McBride & Other Post-Gall Eleventh Circuit Decisions

 

 

The Eleventh Circuit’s decision in United States v. Pugh, No. 07-10183, 2008 WL 253040 (11th Cir., January 31, 2008) is interestingly at odds with the result in its decision in United States v. McBride, 511 F.3d 1293, 1296 (11th Cir. 2007), decided about a month before Pugh.

In McBride, in which the Court of Appeals affirmed the district court’s downward departure from a recommended Sentencing Guidelines range of 151 to 188 months to impose an 84-month sentence on the defendant, who pled guilty to distributing child pornography, because the defendant’s father had been murdered, the defendant had been physically and sexually abused as a child, suffered from various health problems and had enrolled in a sexual treatment program.

Although the Court did not cite Gall, it rejected the government’s argument on appeal that “although the district court discussed many of the [18 U.S.C.] § 3553(a) factors, it failed to give proper weight to some while overemphasizing others,” id. at 1297, holding that the Court:

[W]ill only reverse a procedurally proper sentence if we are “left with the definite and firm conviction that the district court committed a clear error of judgment in weighing the § 3553(a) factors by arriving at a sentence that lies outside the range of reasonable sentences dictated by the facts of the case,”
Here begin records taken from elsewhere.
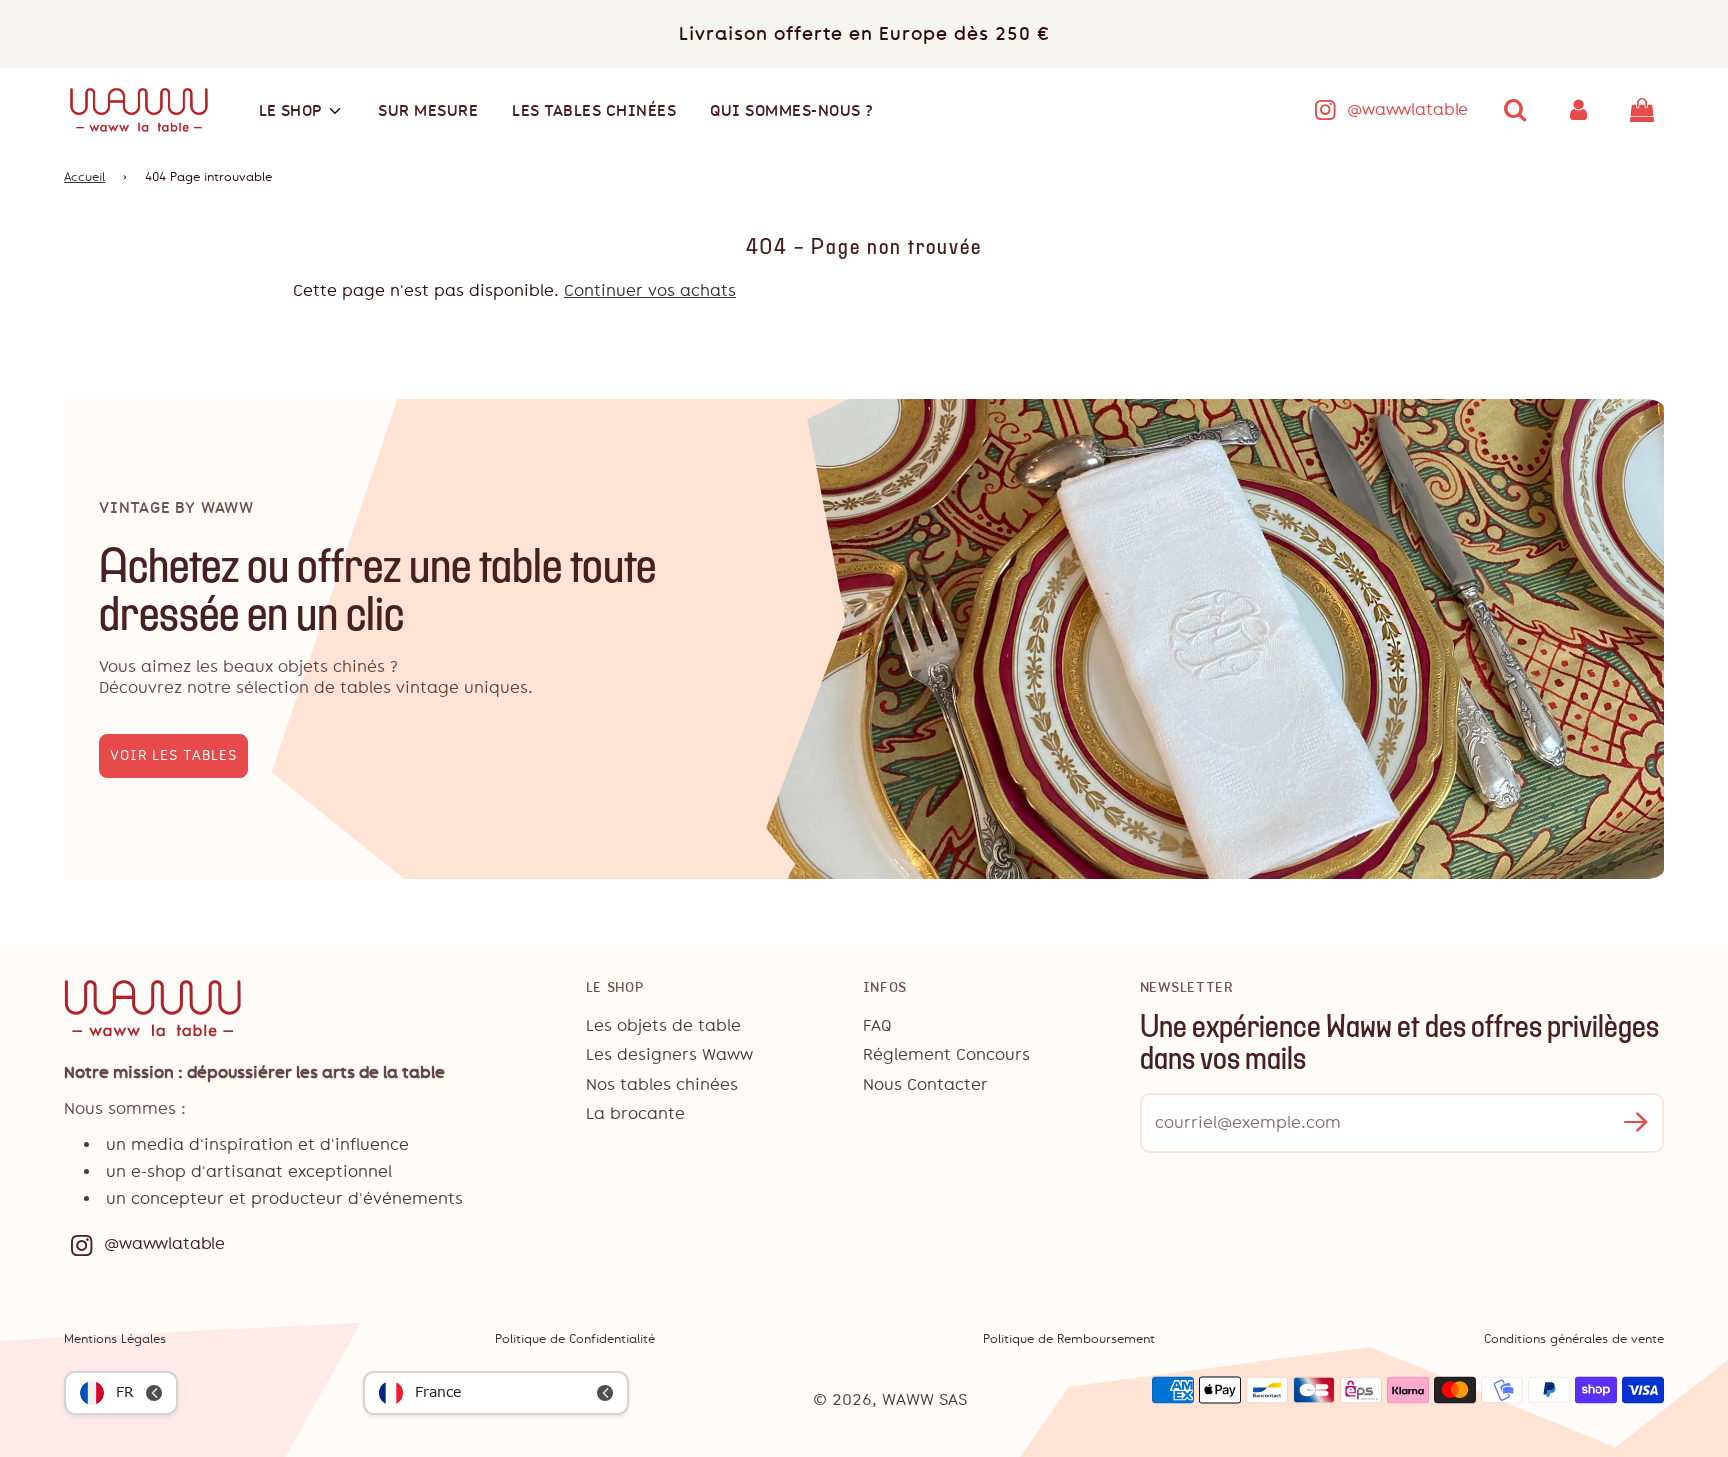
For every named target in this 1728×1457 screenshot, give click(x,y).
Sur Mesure (428, 110)
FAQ (877, 1025)
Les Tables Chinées (594, 110)
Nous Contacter (925, 1084)
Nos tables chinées (662, 1084)
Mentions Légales (115, 1339)
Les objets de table (663, 1025)
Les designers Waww (669, 1054)
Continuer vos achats (650, 290)
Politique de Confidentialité (575, 1339)
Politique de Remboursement (1069, 1339)
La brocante (635, 1113)
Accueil (84, 177)
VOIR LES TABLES (173, 755)
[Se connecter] (1579, 110)
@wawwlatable (1407, 109)
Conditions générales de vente (1574, 1339)
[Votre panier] (1644, 110)
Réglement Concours (946, 1054)
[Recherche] (1515, 110)
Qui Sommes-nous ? (792, 110)
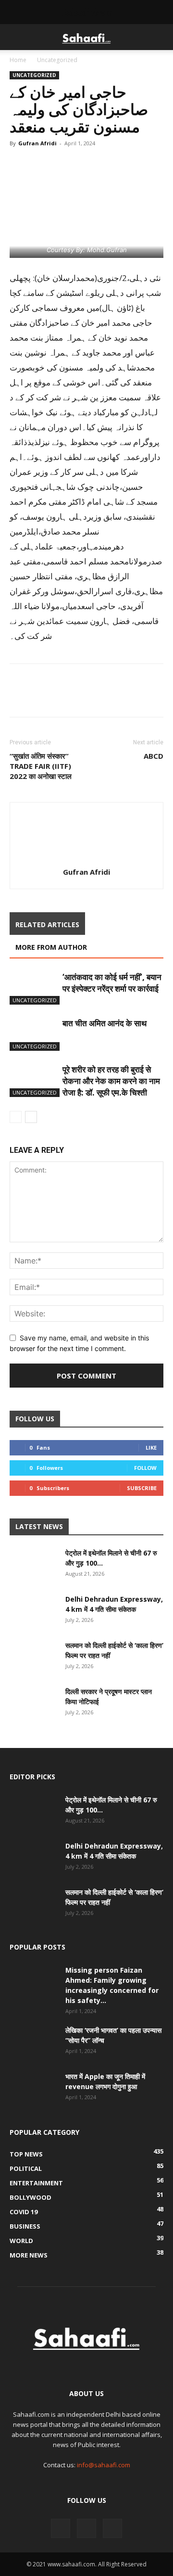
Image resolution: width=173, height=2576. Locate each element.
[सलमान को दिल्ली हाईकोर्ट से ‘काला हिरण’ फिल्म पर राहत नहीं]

id. Similarly, a string of post-Gall, unpublished, decisions of the Court of Appeals prior to Pugh accorded substantial deference to sentencing courts’ decisions as to which factors under § 3553(a) to base a sentence upon, and the weight to be given a particular factor. See United States v. Mole, No. 07-12266, 2008 WL 216082, *2 (11th Cir., January 28, 2008) (unpublished) (“[N]othing in Bookeror elsewhere requires the district court to state on the record that it has explicitly considered each of the § 3553(a) factors or to discuss each of the § 3553(a) factors”); United States v. Kivett, No. 07-10202, 2008 WL 185502, *6 (11th Cir., January 23, 2008) (unpublished) (“The district court need not recite a laundry list of the § 3553(a) factors; rather, some indication in the record that the court adequately and properly considered the applicable advisory Guidelines range and the § 3533(a) sentencing factors is sufficient”); United States v. Ramirez, No. 07-13060, 2008 WL 185509, *2 (11th Cir., January 23, 2008) (unpublished) (“‘The weight to be accorded any given § 3553(a) factor is a matter committed to the sound discretion of the district court[,]’ and we ‘will not substitute our judgment in weighing the relevant factors because ‘our review is not de novo’”); United States v. Arneto-Anaya, No. 07-12427, 2008 WL 142022, *2 (11th Cir., January 16, 2008) (unpublished) (same); United States v. Caisano-Guapi, No. 07-13520, 2008 WL 114878, (11th Cir., January 14, 2008) (unpublished). However, unlike McBride or Pugh, these cases involved sentences within the recommended Guidelines ranges, or upward departures or variances.